Glee approaches reality in a very different way -- Glee ignores it. Rachel's dream school -- The New York Academy of Dramatic Arts -- doesn't actually exist. The cheerleaders -- the Cheerios -- go to competitions... but with all the theatricality of Lady Gaga. Who shoots a cheerleader out of a canon? The show choir itself is so impossible that it's nearly laughable. Nearly every leader in the school hates the program, yet they have a full orchestra on hand at all times.

I believe that I should note that I am not actually criticizing Glee. I'm praising it. I love being able to find these "faults" in the show. Why? Because it reminds me that these actors are freakishly talented; Broadway and Juilliard-trained actors, dancers, and singers; and most of them aren't even teenagers. I could easily compare myself to Gossip Girl. I'm applying to three Ivy League schools... knowing that the chance of rejection is 90 percent at each of them is unsettling enough. It doesn't help to watch a television show where every character could have paper airplane wars with their acceptance letters. Glee is different. It's not reality. It's not true. It's not possible. I never compare myself to Rachel or Kurt while watching the show. I just watch it in peace, knowing that it takes a lot of work to be as talented as Lea Michele or Chris Colfer.

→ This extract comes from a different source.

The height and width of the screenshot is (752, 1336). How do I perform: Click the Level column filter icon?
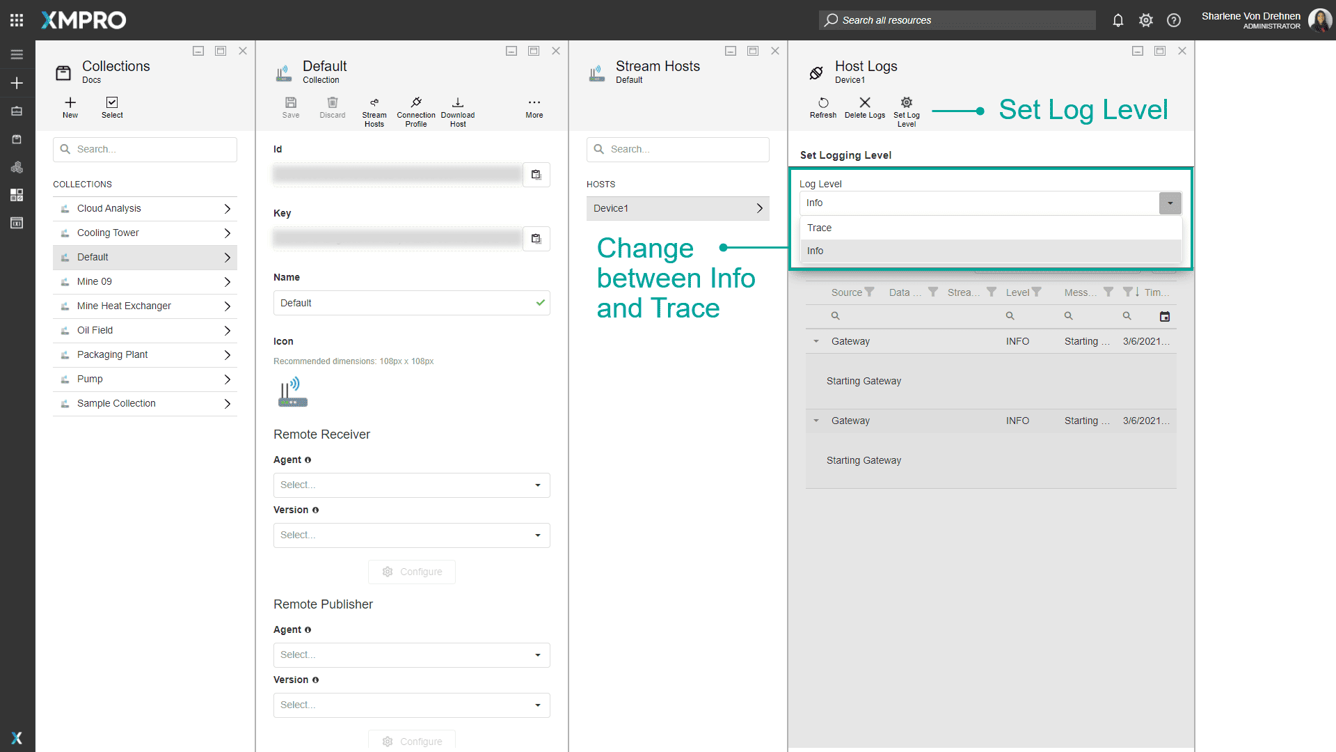pyautogui.click(x=1036, y=292)
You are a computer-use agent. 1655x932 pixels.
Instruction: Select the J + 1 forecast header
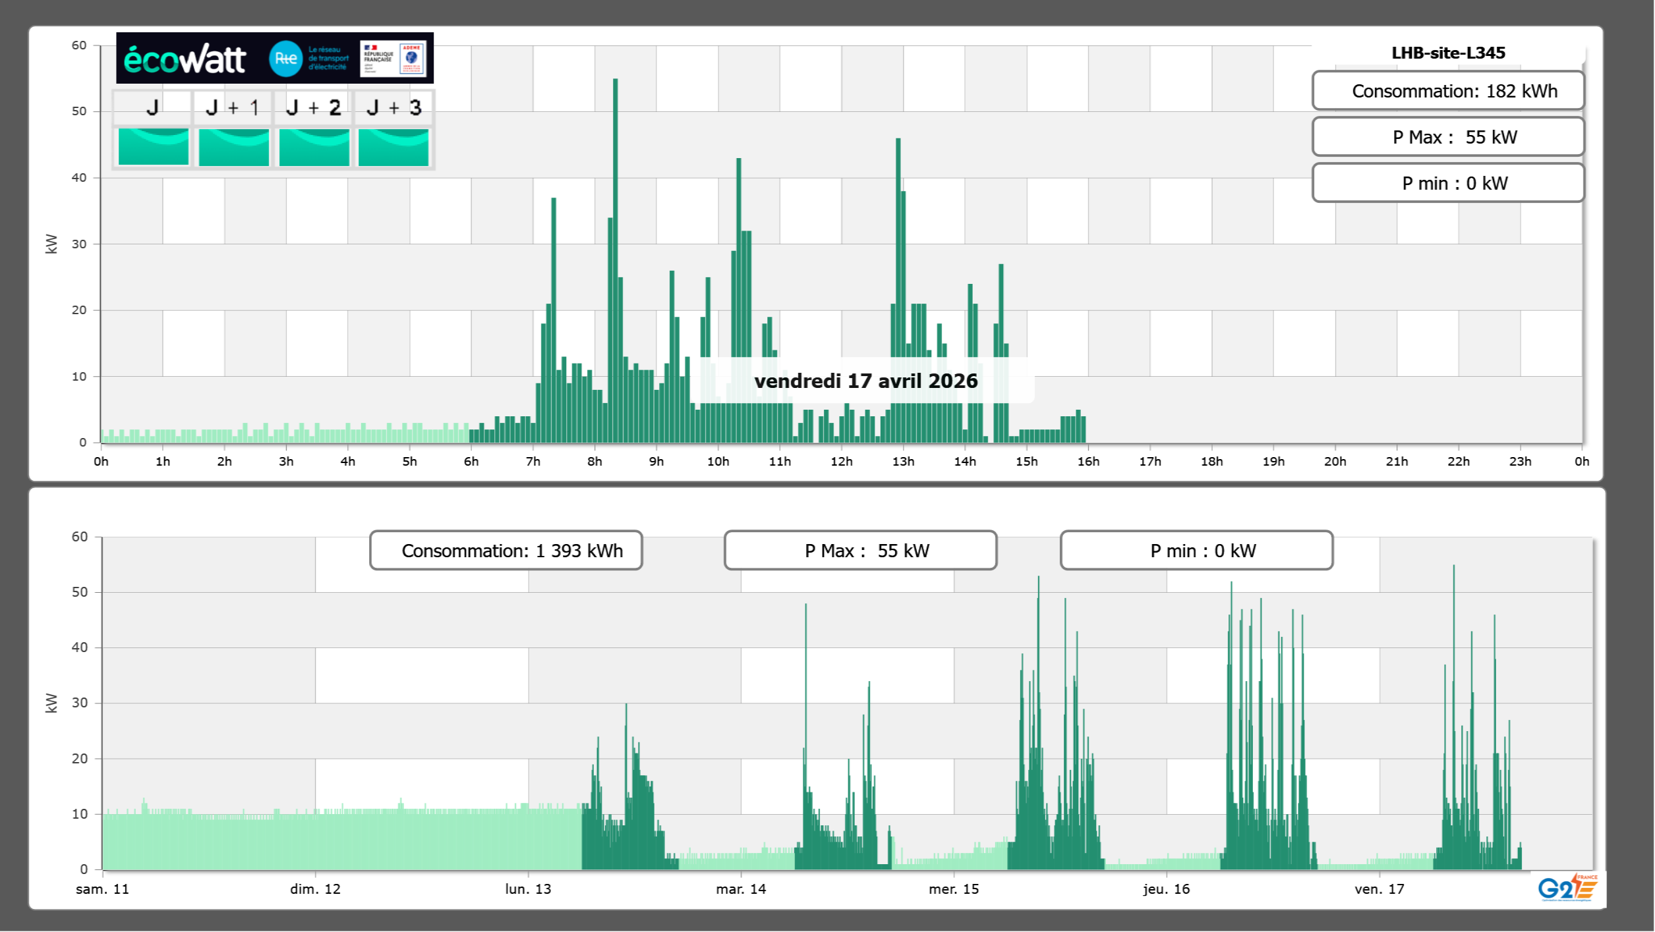coord(233,107)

2. Glee gives its audience musical literacy. Lady Gaga, Barbra Streisand, Imagine Dragons... those are just a few of the artists I probably never would have listened to if I hadn't heard Glee cover their songs. Not to mention my obsession with the musical Wicked. And the coolest thing about this is that I don't just hear music and musicals -- I learn about them. I made a connection when Rachel and Kurt auditioned for West Side Story with a scene from Romeo and Juliet. I made connection when the cast performed Grease not just on the stage, but in other parts of the show as well -- especially when Kitty made fun of Marley, singing "Look at Me, I'm Sandra Dee."

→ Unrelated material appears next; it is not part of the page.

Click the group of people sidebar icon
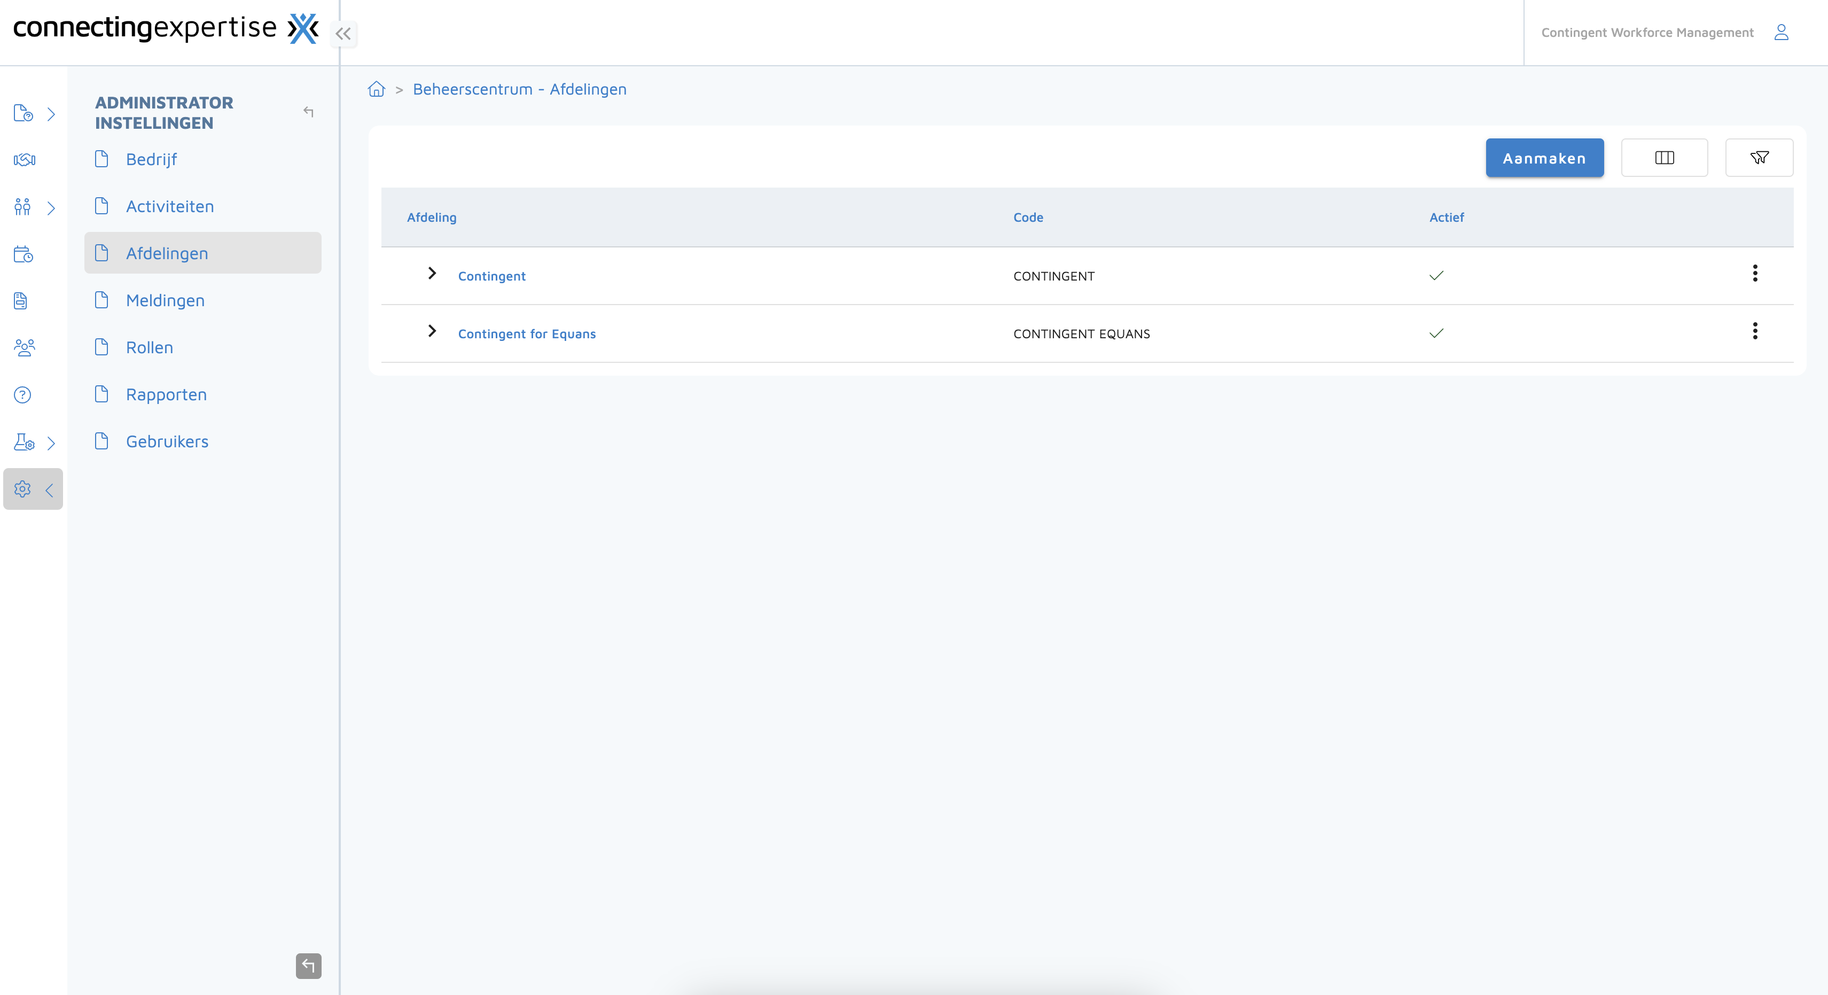Viewport: 1828px width, 995px height. [24, 348]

Learning about music is one great thing. Learning about some of the roots of my favorite music is another thing entirely. Glee does an amazing job teaching its audience all about the most iconic music from all times. And considering I've only been around for 17 years, I want all the musical immersion I can get.

3. Glee teaches more than tolerance. It teaches love and acceptance. This is perhaps the most amazing thing about Glee, and it has truly affected me. I can honestly say that my thoughts on equality and gay marriage have changed for the better after watching Glee. The funny thing about Glee's approach to acceptance is that it's done through the people that need to do the accepting. Kurt had no problem being himself -- his dad and Finn had to come to terms with Kurt's different lifestyle. Wade/Unique is content in his high heels -- Ryder had to deal with his issue of accepting that Wade identifies as a girl. So what did Glee teach me about acceptance? That it's my job to accept. The people I'm accepting are perfect and lovely just the way they are. I've got to put in the work to accept my LGBT brothers and sisters. They're doing nothing wrong and they don't need to change.

Glee's most recent act of love was with actor Cory Monteith's tribute episode. The show could have easily acknowledged the actor's struggle with drugs and his overdose. But they didn't. I was reminded through this episode that it didn't matter how Monteith/Finn died. It mattered how he lived. Glee has taught me to see the best in people and understand that a fall doesn't define them.